E-Cold Climates
In Köppen’s classification, the cold climates are marked with the letter E. These are the regions near the poles—beyond the reach of warm currents, monsoon winds, or temperate cyclones. Here, the controlling factor is extreme cold.
Now, within cold climates, we study two main types:
- Tundra Climate (ET)
- Polar Ice Cap Climate (EF)
Let’s look at them one by one
Tundra Climate (ET) – The Margins of Survival
Distribution
- Found north of the Arctic Circle (Canada, Alaska, Greenland coasts, Arctic Russia).
- Also present south of the Antarctic Circle (coastal Antarctica).
- Think of this as the coastal margins of the polar regions. The interiors of Greenland and Antarctica are too harsh and are covered with permanent icecaps.
Climate
Temperature
- Mean annual temperatures are extremely low.
- Winters: –40 °C to –50 °C.
- Summers: Short and barely above freezing (only 3–4 months).
- Phenomena:
- Continuous darkness in winter (polar night).
- Continuous daylight in summer (midnight sun).
- Blizzards common, with winds up to 130 miles/hour.
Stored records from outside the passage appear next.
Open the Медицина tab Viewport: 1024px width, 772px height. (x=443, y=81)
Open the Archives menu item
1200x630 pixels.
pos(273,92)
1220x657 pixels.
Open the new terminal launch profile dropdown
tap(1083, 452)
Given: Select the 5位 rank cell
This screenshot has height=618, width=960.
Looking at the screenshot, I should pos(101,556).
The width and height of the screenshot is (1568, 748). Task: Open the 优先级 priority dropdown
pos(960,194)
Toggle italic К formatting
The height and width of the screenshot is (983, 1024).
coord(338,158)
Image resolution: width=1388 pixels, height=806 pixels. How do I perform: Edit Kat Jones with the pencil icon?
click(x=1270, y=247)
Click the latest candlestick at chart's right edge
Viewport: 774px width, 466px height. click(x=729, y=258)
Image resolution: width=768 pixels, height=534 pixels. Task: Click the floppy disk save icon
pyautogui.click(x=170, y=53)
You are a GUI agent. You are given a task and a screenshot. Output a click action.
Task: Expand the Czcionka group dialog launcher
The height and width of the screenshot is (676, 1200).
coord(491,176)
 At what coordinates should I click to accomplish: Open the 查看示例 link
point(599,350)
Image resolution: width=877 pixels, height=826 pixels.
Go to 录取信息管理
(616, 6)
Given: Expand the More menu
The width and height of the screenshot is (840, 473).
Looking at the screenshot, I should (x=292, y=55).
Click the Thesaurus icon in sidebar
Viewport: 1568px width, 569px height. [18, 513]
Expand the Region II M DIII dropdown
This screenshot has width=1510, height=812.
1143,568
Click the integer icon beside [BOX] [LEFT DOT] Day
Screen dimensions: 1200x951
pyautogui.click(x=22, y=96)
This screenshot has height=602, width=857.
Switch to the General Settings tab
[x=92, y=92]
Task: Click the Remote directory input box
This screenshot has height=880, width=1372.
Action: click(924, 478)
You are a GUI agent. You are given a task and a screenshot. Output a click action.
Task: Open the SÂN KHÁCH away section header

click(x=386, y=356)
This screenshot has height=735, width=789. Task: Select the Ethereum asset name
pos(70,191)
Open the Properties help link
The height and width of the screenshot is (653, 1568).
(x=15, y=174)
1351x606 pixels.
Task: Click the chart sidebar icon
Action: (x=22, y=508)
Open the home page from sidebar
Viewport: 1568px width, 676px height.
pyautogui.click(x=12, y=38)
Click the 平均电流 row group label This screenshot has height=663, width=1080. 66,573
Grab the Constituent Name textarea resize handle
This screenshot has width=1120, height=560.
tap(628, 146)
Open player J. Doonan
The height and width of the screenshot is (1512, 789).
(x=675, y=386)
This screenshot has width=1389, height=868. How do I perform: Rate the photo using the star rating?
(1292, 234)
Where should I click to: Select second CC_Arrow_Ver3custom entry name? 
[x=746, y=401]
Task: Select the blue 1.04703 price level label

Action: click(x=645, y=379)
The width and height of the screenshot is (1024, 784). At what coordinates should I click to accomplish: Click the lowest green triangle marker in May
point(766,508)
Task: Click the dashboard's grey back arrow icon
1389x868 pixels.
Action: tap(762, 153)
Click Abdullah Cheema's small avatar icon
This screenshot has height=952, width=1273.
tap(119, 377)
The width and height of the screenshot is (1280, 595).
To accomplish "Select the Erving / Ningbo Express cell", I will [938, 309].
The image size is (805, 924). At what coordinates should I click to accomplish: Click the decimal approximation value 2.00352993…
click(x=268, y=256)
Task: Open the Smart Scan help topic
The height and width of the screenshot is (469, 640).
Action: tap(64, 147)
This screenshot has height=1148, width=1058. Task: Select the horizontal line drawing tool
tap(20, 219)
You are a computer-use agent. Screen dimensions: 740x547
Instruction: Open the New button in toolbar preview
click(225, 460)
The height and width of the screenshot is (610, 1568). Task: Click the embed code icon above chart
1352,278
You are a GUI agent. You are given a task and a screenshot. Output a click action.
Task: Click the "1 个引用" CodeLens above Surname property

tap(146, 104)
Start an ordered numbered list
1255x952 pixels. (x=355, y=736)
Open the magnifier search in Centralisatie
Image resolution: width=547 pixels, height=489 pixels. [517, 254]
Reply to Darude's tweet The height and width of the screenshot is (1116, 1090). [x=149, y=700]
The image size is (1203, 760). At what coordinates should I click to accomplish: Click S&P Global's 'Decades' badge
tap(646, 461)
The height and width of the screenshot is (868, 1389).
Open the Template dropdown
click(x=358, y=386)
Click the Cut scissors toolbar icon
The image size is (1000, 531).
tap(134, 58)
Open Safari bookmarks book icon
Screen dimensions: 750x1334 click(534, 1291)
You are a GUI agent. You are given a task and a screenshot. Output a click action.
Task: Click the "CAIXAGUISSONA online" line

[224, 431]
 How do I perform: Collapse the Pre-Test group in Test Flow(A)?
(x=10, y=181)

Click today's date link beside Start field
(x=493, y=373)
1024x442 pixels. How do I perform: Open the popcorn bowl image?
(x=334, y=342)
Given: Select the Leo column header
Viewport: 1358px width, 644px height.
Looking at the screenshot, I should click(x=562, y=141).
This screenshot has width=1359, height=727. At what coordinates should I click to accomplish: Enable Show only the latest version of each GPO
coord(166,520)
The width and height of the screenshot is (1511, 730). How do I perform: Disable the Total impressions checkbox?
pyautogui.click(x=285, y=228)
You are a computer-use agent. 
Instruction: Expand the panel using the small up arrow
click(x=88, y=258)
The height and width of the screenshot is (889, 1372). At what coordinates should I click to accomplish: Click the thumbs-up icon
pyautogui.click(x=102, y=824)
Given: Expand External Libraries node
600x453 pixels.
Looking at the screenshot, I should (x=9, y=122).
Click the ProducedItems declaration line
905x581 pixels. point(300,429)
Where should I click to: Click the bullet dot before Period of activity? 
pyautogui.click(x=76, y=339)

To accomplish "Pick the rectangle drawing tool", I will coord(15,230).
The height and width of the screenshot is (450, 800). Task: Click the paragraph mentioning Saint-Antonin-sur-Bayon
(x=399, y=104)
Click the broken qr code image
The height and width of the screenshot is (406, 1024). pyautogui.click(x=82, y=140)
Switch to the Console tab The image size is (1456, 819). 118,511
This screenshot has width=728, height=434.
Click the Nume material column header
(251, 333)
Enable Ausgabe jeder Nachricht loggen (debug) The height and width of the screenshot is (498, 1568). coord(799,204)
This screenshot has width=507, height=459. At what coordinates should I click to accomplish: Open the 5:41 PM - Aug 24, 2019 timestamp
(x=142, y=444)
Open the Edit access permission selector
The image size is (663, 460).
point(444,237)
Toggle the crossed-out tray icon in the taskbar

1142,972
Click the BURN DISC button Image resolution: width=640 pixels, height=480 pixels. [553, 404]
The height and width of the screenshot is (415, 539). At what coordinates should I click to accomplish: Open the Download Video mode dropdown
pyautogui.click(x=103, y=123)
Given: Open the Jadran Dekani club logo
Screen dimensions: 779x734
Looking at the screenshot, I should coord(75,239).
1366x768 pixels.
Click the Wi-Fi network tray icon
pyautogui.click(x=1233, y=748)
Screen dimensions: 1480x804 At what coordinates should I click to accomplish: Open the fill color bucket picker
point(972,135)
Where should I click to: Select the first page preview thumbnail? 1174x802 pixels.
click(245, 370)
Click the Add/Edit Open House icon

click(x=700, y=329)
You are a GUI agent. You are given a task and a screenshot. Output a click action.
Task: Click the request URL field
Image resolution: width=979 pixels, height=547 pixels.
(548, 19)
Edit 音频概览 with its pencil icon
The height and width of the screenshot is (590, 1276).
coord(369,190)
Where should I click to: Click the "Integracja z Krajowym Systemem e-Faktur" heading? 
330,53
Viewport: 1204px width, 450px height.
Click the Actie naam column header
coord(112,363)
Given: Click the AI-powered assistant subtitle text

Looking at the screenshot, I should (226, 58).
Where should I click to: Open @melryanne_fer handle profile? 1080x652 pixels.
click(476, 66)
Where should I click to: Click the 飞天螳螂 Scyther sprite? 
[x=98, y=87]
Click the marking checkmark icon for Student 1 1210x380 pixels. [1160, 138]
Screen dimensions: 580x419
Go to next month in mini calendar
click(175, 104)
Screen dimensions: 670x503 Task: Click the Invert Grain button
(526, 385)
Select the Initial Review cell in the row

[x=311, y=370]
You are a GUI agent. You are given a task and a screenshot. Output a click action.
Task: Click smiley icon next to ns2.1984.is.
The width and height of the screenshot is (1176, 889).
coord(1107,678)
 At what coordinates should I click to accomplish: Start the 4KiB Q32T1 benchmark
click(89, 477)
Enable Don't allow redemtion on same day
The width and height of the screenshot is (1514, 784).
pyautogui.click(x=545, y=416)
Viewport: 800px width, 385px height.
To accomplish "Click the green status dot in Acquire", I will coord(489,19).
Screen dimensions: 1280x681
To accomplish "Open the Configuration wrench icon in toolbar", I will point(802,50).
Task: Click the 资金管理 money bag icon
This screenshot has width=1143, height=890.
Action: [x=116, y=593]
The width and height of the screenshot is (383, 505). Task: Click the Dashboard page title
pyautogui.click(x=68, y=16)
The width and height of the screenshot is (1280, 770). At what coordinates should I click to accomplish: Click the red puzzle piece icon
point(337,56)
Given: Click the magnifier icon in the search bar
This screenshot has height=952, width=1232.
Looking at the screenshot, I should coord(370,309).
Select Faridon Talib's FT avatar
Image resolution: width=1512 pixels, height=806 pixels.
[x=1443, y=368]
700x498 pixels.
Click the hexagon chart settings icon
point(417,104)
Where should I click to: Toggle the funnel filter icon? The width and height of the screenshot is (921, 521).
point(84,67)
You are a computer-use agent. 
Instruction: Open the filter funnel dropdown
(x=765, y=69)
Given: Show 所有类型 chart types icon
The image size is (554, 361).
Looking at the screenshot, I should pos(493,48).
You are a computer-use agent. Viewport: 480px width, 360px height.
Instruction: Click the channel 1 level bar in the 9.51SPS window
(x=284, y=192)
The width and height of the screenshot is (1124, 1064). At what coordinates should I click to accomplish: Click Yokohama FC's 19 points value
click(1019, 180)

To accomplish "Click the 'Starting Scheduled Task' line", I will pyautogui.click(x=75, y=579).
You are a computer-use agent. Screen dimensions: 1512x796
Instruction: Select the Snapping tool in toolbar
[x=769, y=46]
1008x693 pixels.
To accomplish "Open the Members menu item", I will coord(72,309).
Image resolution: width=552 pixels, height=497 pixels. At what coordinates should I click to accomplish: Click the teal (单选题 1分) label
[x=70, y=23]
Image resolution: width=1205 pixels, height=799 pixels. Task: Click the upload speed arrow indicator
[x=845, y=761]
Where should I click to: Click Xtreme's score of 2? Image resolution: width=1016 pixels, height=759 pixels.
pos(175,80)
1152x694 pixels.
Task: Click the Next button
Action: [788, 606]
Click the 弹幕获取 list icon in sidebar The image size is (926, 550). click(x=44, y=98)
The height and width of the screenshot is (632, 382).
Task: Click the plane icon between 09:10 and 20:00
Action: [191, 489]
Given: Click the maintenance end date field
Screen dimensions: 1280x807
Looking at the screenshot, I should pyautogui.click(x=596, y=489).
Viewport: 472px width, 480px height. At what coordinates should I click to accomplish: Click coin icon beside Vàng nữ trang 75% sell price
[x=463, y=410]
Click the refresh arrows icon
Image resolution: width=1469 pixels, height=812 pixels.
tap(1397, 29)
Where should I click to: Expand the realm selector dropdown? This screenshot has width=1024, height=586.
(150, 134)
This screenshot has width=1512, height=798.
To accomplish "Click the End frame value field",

- Ground is frozen most of the year (permafrost).
Precipitation
- Very low and mostly as snow/sleet.
- Convectional rainfall is absent → air too cold to rise.
Natural Vegetation
- Trees cannot grow. Only lowest forms of vegetation survive.
- Examples: Mosses, lichens, hardy grasses, reindeer moss.
- In the brief summer → small berry bushes and Arctic flowers bloom.
- Insects swarm in summer → attracts migratory birds.
👉 Basically, life survives here on the edge of possibility.
Wildlife
- Mammals: Reindeer, Musk-ox, Arctic hare, wolves, lemmings, foxes.
- Birds: Migratory birds in summer.
- Antarctica: Penguins (found only here, not in Arctic).
Human Activities
- Sparse population, mainly on coasts.
- Indigenous people: Eskimos (Inuit) of Greenland, Canada, Alaska.
- Semi-nomadic lifestyle.
- Winter homes: Igloos (ice houses).
- Economy: Hunting and fishing → seals, walruses, polar bears, fish.
Recent Developments
- With modern technology, humans are now tapping into Arctic resources:
- Alaska → Gold, Petroleum (Kenai Peninsula).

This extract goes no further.